If you hear the phrase “investment fraud” and immediately think of handcuffed embezzlers, defunct crypto currency exchanges, get-rich-quick pyramid schemes, and internet scammers targeting little old ladies, you aren’t alone.
Investment fraud tends to conjure visions of headline-grabbing scenarios where unwitting investors are robbed of their lifesavings by shady fraudsters and mustache-twirling scoundrels.
And while we all might like to think we could spot these criminals miles away and steer clear, the sad reality is that investment fraud can occur under the radar through the misdeeds or misconduct of seemingly reputable financial advisors.
As a trusted insurance agent, you are in a unique position to help your insureds uncover and avoid private investment fraud. It is not uncommon for small business owners, or athletes or entertainers, to seek the counsel of an insurance agent about non-insurance financial matters.
While you might not be qualified to provide investment advice, you can help guide your clients toward finding a suitable investment advisor by educating yourself and them about fraud avoidance and investment theft insurance.
Common Types of Investor Fraud
Investment products or services (stocks, private equity funds, securities, annuities, etc.) are typically sold by brokers and/or investment advisors who are certified, licensed, and registered with the Securities and Exchange Commission (SEC).
While most of these brokers are ethical professionals working for firms that uphold their legal obligations toward clients, it is not unheard-of to encounter advisors or brokerages who engage in misconduct that can result in significant financial losses for clients.
For fiscal year 2022, the SEC filed a total of 760 enforcement actions and recovered a record $6.4 billion in penalties and disgorgement on behalf of the investing public. Illegal conduct ran the gamut from insider trading to fraudulent market manipulation, to advisor misconduct like undisclosed conflicts of interest or failure to divulge risks.

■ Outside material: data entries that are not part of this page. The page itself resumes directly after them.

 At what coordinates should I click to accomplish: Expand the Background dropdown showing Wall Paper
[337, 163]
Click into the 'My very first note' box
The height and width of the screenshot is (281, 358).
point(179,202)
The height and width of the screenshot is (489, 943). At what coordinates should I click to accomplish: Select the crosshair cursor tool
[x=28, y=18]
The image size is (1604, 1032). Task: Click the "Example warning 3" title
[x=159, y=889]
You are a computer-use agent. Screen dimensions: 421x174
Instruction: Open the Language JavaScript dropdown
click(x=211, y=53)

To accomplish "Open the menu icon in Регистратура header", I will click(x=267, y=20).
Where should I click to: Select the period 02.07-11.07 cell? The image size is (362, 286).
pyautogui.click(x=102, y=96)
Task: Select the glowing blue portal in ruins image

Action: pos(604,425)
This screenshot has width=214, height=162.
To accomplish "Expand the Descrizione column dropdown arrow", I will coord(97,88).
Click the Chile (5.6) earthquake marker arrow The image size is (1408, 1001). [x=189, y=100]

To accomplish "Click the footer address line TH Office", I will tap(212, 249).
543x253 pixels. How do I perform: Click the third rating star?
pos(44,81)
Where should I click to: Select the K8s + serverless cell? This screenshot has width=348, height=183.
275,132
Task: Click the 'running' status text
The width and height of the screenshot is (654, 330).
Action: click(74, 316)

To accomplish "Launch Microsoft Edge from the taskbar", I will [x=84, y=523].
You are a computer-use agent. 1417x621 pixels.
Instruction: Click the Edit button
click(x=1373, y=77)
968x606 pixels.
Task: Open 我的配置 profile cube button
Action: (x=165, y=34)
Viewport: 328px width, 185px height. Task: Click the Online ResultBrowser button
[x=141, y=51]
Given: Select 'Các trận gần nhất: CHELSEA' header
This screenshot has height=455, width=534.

For example: A global investment firm (and three portfolio managers) settled charges for a fraudulent scheme to conceal the downside risks of a complex options trading strategy which caused billions of dollars in losses to more than 100 institutional investors, including pension funds for teachers, clergy, bus drivers, and others.
Most, if not all, of these investors would have assumed they were “safe” from fraud and insured for losses because they were invested with a firm that is required to comply with securities laws and provide insurance as a member of the Securities Investor Protection Corporation (SIPC).
The reality, however, is that the SIPC insurance covers losses (only up to $500,000) in the event that a brokerage fails financially. Most financial theft losses are a result of an individual within a firm acting maliciously. Investment theft insurance can offer protection for the investor regardless of whether the brokerage fails, which is a very rare event.
So, barring a successful SEC investigation, litigation, and settlement, these investors would have had to sue the brokerage and the advisors on their own—without any guarantee of recouping their losses.
What Can Savvy Investors do to Protect Themselves from Losses?
1. Check a Financial Advisor’s Credentials
Before investing with anyone, check to make sure he or she is currently licensed, registered, and in good standing with the SEC. This can be done on sites like Investor.gov or brokercheck.finra.org. FINRA is the Financial Industry Regulatory Authority, a government-authorized non-profit organization that oversees U.S. broker-dealers.
Searching by an individual’s name will reveal licenses held, current and previous registrations and disclosures such as customer complaints, regulatory actions, employment terminations, bankruptcy filings and certain civil or criminal proceedings to which they were party.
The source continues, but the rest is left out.